Instead, Lewis describes a period of almost a millennium—from the early ascendancy of the conquering religion Muhammad founded to the late eighteenth century, when a series of defeats signaled the decline of the Ottoman Empire and the triumph of the West—during which Islam was the dominant world civilization: dominant militarily, dominant economically, but also the most advanced by almost every measure, having "achieved the highest level so far in human history in the arts and sciences." In comparison, Lewis says, Europe for much of this period "was still a relatively primitive place with little to offer." In Muslim eyes, the best hope for the "barabarians" of Europe "was to be incorporated in the empire of the caliphs, and thus attain the benefits of religion and civilization."
And indeed, in "the first thousand years or so after the advent of Islam, this seemed not unlikely." Lewis particularly emphasizes Islam's character as the first "universal" civilization. Christianity's reach, he says, was much more modest:
For more than a thousand years, Islam provided the only universally acceptable set of rules and principles for the regulation of public life and social life. Even during the period of maximum European influence, in the countries ruled or dominated by European imperial powers as well as those that remained independent, Islamic political notions and attitudes remained a profound and pervasive influence.
This isn't the way the story was told in History of Western Civ! Now Lewis may be guilty of a little exaggeration here. And the feel-good histories we've all been bombarded with over the last few months, assuring us that Islam is a Great Civilization, have made it harder to attend to his story. But once into the book, the reader will immediately sense the difference between such propaganda and Lewis's deeply learned yet marvelously accessible and persuasive account.
If we have any hope of understanding the various viewpoints represented in the Islamic world today, we have to be able to enter imaginatively into this sense of a disastrous fall from a great eminence. For most Westerners, the golden age of Islam is not even a historical datum, let alone a fundamental truth they feel in their bones. Many in fact regard the cultures of the Middle East and of Islam globally with unconscious condescension. But for hundreds of millions of Muslims, the current order of things, with the West clearly superior, is a terrible anomaly.

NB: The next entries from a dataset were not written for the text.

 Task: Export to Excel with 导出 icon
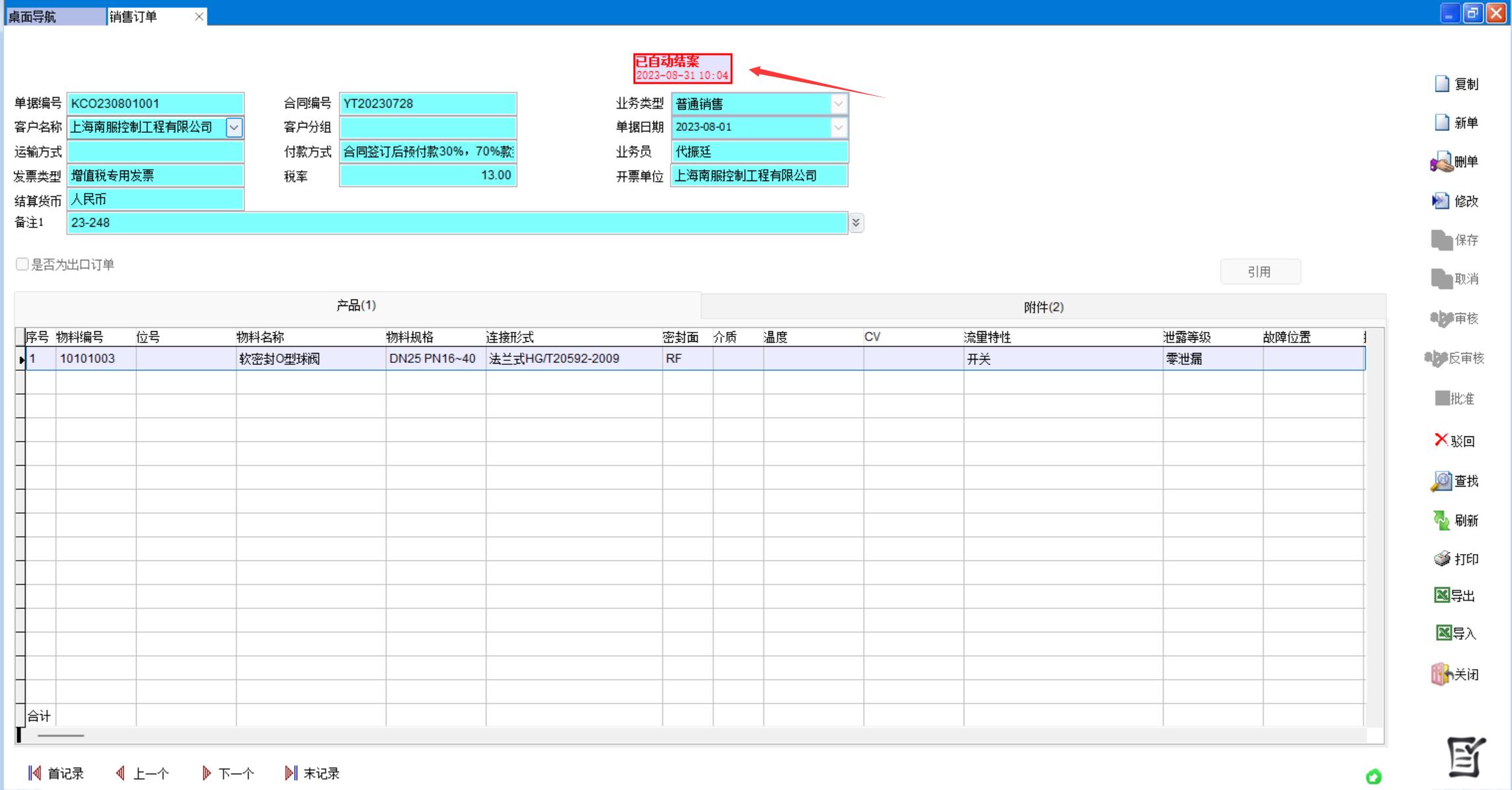(1441, 596)
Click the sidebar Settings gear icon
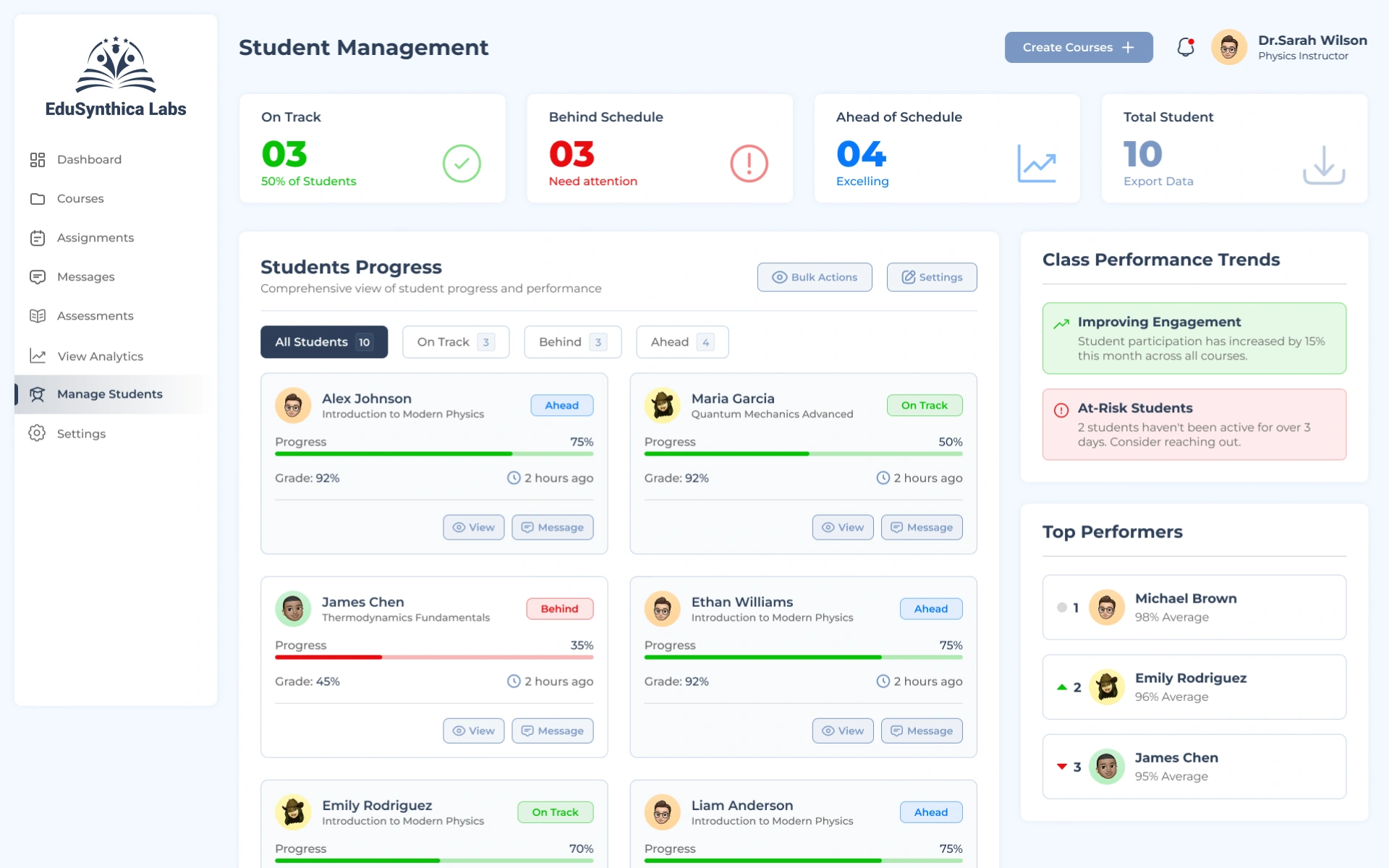Viewport: 1389px width, 868px height. pyautogui.click(x=37, y=433)
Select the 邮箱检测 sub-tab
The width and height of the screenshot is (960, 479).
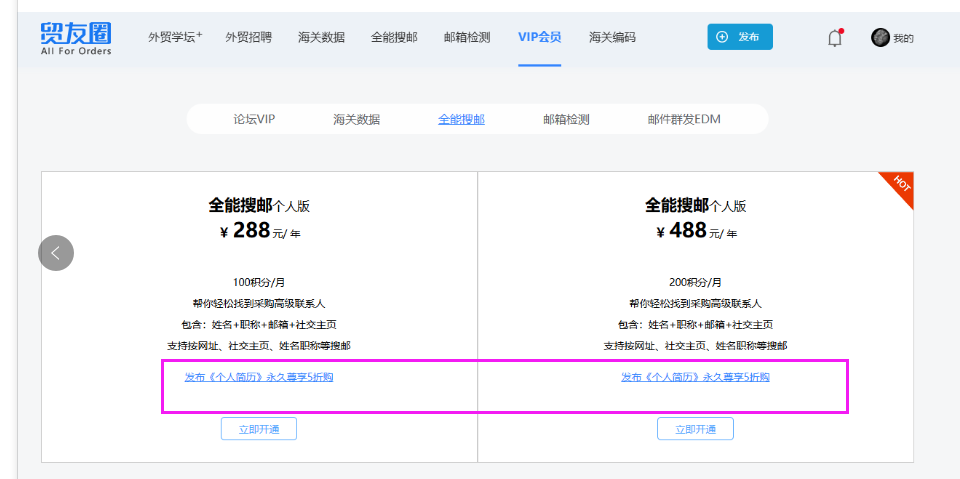(x=566, y=119)

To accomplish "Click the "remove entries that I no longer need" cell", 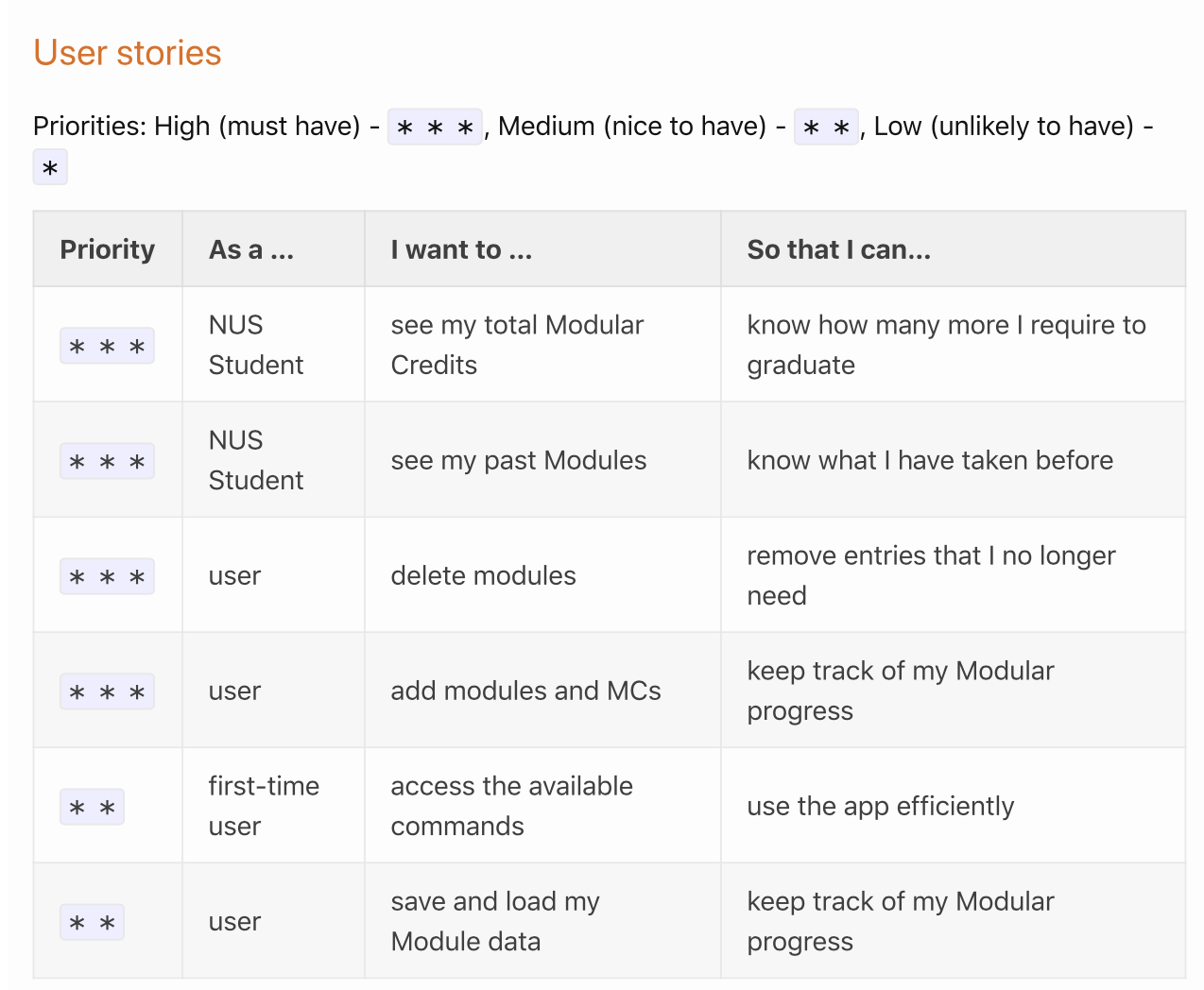I will point(953,575).
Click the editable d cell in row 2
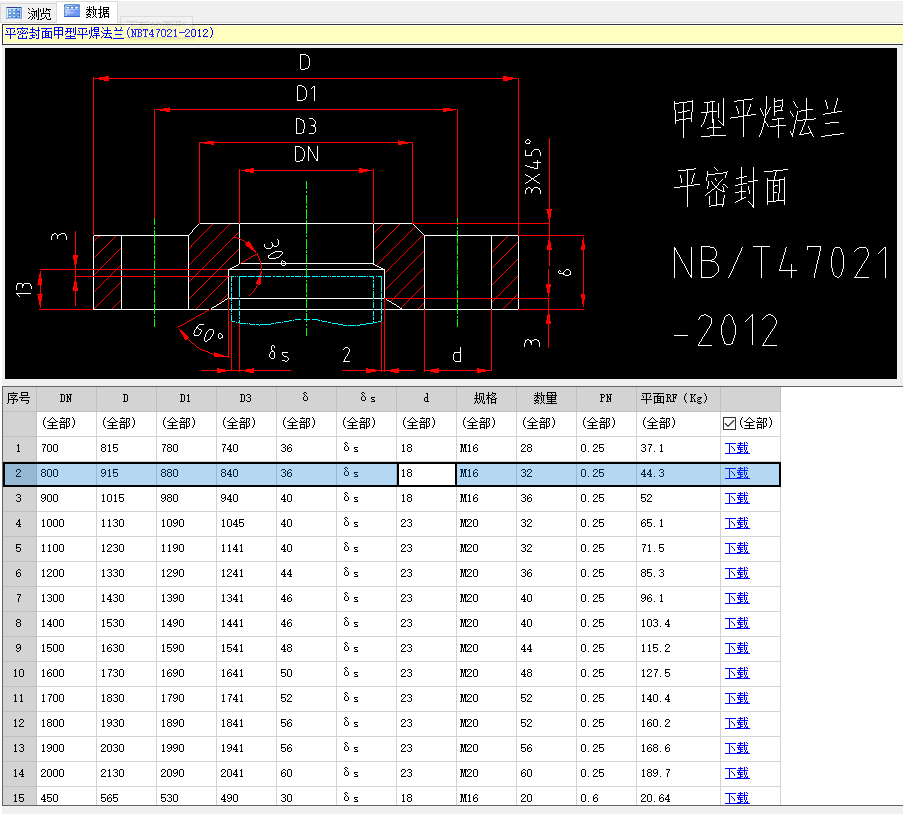 [426, 473]
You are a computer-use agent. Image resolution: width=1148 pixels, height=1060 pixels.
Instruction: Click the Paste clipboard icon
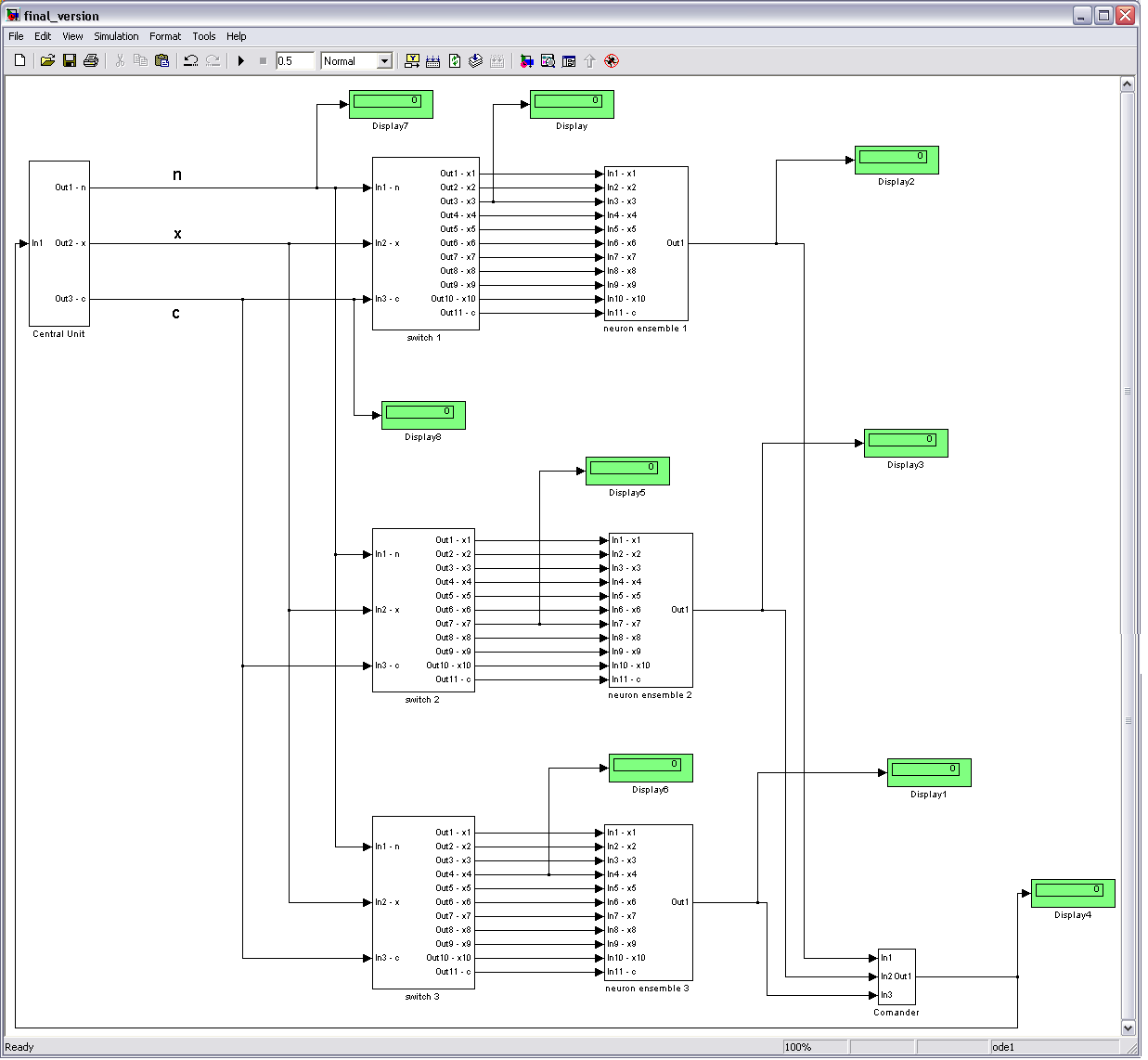pos(162,61)
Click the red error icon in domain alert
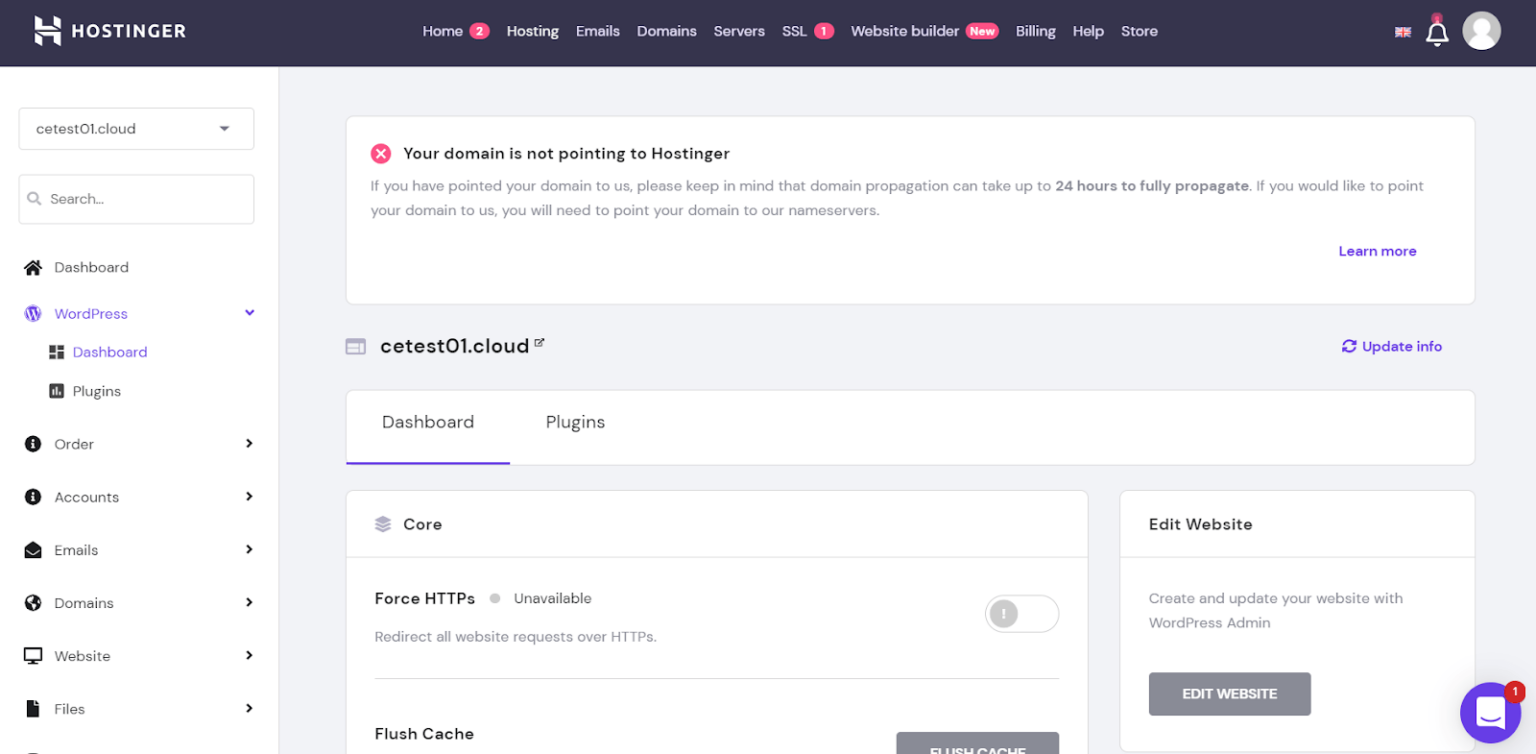Screen dimensions: 1536x754 (x=381, y=154)
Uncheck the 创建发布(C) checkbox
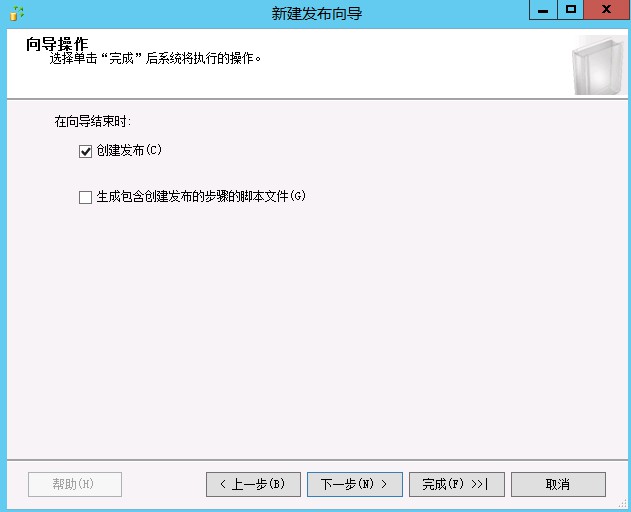 point(85,151)
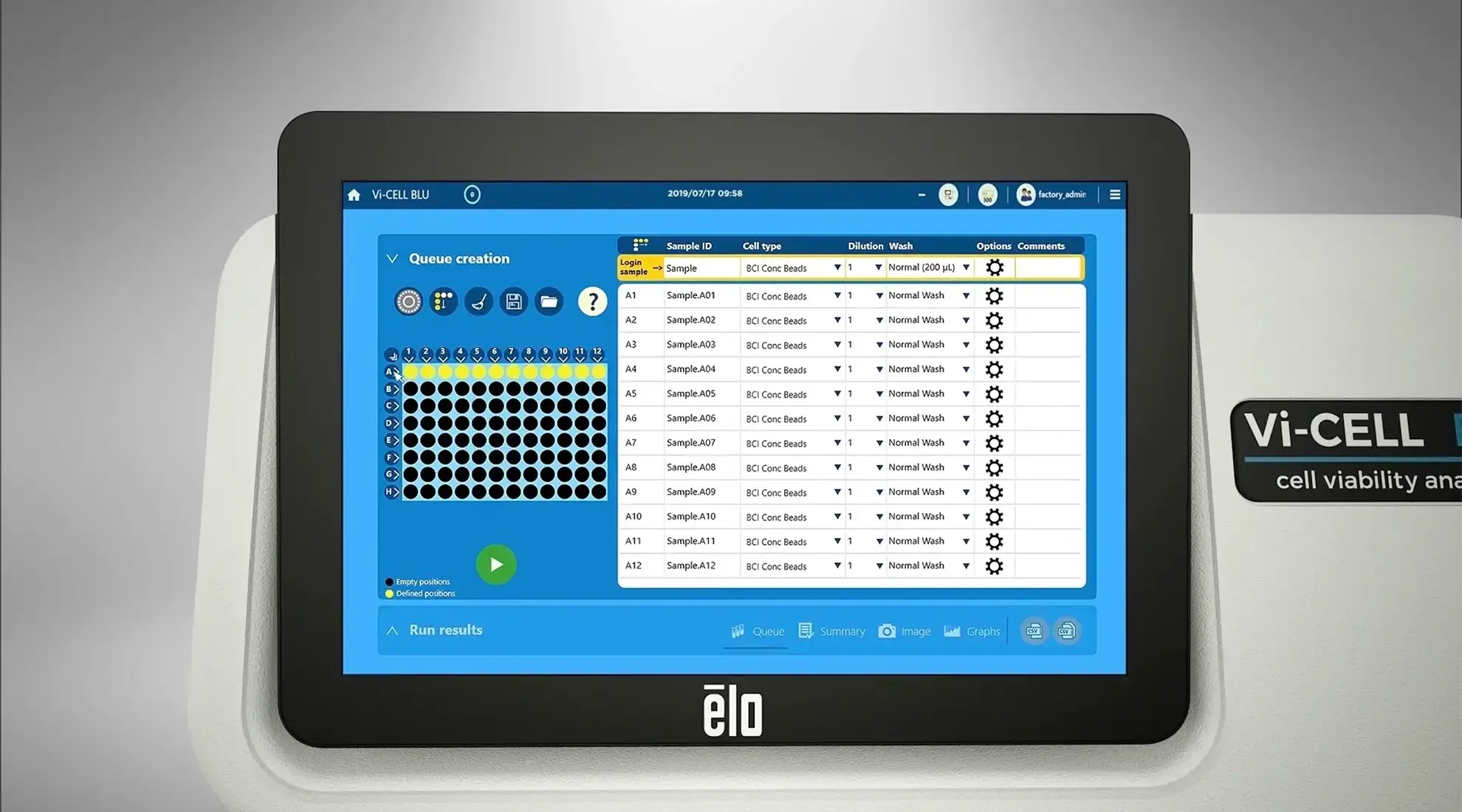Click the plate grid view icon

tap(444, 300)
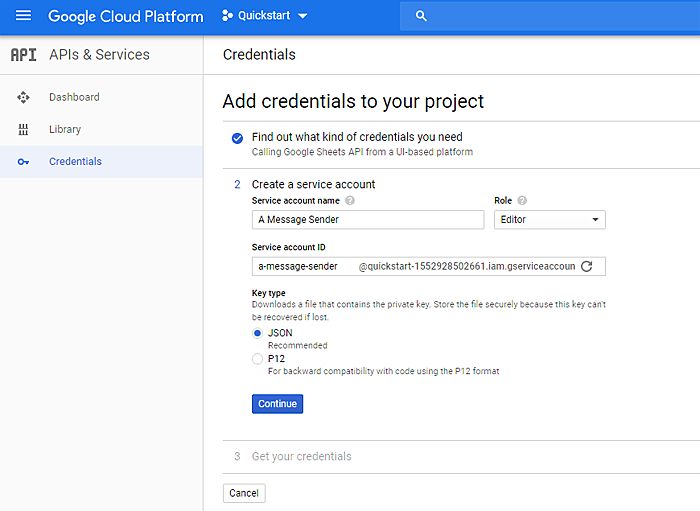Click help icon next to Role
This screenshot has width=700, height=511.
click(x=522, y=201)
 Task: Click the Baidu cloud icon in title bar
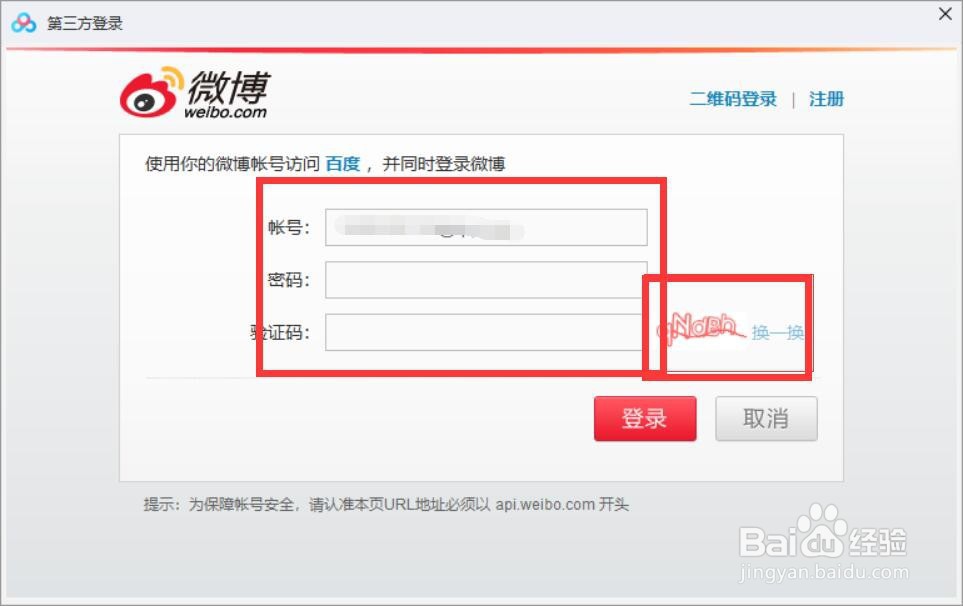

So what did go wrong? A typical bestseller would provide the answer with bullet points. Lewis's approach is quite different. Again, he tells the story from within the Islamic world, recounting the evolving answers proposed by Muslims over a period of two centuries. No definitive diagnosis emerges but rather a range of answers.
For example, some within the Islamic world saw that the role of women was one crucial difference between Islam and the West, which might account in part for the latter's superiority in the modern era. Such was the view of the reformist leader of Turkey, Kemal Ataturk. Yet many contemporary Islamists—most notoriously the Taliban—see the emancipation of women as the most conspicuous evidence of Western decadence. (In a lecture and conversation at the Ethics and Public Policy Center in Washington, D.C., in May of this year, Lewis himself gave considerable weight to the crippling effect of traditionalist Islamic beliefs concerning women.)